Replacement: Joe’s Crab Shack, City Line Avenue
Here’s why you’ll especially need the car. Iverson’s mansion was in Gladwyne on the Main Line, so he liked going to the bars and restaurants on City Avenue, Houlihan’s being one of them. Unfortunately, Houlihan’s sustained massive damages from a fire in 2011 and a Joe’s Crab Shack is there now. Who knows if Iverson would approve of the new place?
TGI Friday’s, City Line Avenue
The mother of all Iverson stops. If you just go to one place on this list, go here. Babb devoted two pages of his book to Iverson’s love for this TGI Friday’s. He writes that after home games “waiters and bartenders began preparing for Iverson’s arrival. He could arrive at any minute, flanked by an entourage twenty or thirty strong. And so the bar was stocked with Iverson’s favorite imported beers, and Table 70, a long booth in the corner and Iverson’s favorite spot, was kept vacant and marked as reserved.”
The rapper Jadakiss told SLAM, “Yeah, I went to one of them Fridays after a game.

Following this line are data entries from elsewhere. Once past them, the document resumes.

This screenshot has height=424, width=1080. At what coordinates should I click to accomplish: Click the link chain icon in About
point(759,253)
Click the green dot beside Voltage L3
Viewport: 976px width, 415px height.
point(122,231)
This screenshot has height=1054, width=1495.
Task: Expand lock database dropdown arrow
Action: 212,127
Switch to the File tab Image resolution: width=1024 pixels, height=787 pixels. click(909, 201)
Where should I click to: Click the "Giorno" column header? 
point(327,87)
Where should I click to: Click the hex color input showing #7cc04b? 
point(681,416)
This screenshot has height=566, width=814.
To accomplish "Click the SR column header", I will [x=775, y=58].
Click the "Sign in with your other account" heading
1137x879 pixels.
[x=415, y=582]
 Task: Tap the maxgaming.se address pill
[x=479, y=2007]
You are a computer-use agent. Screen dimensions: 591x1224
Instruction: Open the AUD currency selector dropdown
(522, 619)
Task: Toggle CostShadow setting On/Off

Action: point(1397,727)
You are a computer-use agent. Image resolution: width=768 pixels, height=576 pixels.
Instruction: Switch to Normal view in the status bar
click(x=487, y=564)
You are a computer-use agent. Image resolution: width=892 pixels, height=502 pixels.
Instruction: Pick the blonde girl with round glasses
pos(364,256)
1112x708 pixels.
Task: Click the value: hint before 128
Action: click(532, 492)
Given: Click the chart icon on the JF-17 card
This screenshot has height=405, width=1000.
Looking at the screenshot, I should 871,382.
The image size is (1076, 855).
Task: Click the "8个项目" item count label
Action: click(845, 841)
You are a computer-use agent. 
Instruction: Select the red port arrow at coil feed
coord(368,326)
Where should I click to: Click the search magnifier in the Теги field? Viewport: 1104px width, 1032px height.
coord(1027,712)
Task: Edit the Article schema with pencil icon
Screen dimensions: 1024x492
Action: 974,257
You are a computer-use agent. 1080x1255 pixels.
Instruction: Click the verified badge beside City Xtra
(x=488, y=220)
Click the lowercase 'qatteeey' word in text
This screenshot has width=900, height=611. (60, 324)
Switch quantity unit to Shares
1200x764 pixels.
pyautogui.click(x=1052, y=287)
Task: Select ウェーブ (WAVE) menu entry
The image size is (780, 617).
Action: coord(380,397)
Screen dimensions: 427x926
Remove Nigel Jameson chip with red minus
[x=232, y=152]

Philly is like one of my second home, anyways. For me to just chill with him at that Fridays after the game, and see him turn it into a club—wild girls. It was crazy.”
Hampton told Billy Penn Iverson would come in and play Monopoly, sometimes for hours. Friends and family would often join. He would sit at the booth or other times at the bar or in another booth, pictured here with Hampton. Iverson would drink Corona. Two of his favorite food items were the blackened chicken alfredo and chicken fingers.
“He could’ve flown out of here to any six-star restaurant,” Hampton said, “but he chose to come here to TGI Friday’s.”
Replacement: The Roxxy, 939 Columbus Boulevard
Swing back here from City Avenue for the start of the late-night partying (because TGI Friday’s won’t stay open late for you). In its heyday, Chrome provided Iverson with two levels, four bars a VIP room and supposedly an outside deck unmatched from here to the Shore. Doesn’t appear to be a lot different now that it’s called the Roxxy.
Palmer Social Club (closed)
Replacement: Trilogy, Sixth and Spring Garden
Palmer’s was also known as an Iverson staple. It lasted a long time in Philadelphia, about 10 years, before getting rebranded as Trilogy in 2012. Basically the same thing, though: loud music and the place doesn’t get crowded until after 2 a.m. Iverson would probably still be down.